[Saved data entries]
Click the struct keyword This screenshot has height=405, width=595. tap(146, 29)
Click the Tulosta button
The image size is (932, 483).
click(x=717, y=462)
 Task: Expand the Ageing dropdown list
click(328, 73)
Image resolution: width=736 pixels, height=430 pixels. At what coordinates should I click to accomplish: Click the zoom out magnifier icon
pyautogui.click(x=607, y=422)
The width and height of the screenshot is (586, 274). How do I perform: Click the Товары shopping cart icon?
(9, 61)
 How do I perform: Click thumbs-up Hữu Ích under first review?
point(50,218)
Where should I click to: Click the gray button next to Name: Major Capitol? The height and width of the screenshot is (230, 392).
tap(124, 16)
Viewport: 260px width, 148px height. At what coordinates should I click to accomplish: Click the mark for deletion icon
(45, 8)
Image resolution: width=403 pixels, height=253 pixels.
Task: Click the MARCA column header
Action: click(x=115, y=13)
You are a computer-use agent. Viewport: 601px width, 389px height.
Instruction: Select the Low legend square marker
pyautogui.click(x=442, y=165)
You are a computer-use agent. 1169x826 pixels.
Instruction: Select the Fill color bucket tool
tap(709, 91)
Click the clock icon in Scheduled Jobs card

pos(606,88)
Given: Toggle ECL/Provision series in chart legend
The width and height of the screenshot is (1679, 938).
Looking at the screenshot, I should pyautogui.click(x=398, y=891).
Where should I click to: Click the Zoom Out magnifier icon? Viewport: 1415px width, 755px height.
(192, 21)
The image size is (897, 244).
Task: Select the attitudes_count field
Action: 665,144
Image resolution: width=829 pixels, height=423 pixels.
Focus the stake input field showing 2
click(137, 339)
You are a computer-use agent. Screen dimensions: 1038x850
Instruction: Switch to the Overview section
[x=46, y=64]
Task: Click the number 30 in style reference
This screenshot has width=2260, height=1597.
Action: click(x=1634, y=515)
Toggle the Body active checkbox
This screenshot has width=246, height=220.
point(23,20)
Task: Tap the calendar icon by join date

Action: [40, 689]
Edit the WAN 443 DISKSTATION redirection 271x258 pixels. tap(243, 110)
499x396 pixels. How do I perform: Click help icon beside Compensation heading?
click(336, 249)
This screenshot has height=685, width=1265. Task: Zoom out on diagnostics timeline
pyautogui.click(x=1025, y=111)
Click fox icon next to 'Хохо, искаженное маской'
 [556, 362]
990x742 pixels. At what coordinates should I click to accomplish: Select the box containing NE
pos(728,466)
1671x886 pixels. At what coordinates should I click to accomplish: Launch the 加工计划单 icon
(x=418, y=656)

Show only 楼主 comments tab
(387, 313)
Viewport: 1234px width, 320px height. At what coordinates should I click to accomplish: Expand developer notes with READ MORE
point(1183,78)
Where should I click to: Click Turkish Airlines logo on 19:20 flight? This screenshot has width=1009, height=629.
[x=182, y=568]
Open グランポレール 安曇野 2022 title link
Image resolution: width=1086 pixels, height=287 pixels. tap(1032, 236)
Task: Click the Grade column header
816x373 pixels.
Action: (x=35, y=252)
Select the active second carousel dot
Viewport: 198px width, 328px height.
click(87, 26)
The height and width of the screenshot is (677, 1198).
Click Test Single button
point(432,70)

TASK BRIEF -> Among the lines above, find those with the string "agent" and copy them.

SOLUTION TO THIS EXERCISE ->
You are a computer-use agent. Viewport: 601px width, 389px height.
You are a computer-use agent. 1169x826 pixels.
You are a computer-use agent. Screen dimensions: 1038x850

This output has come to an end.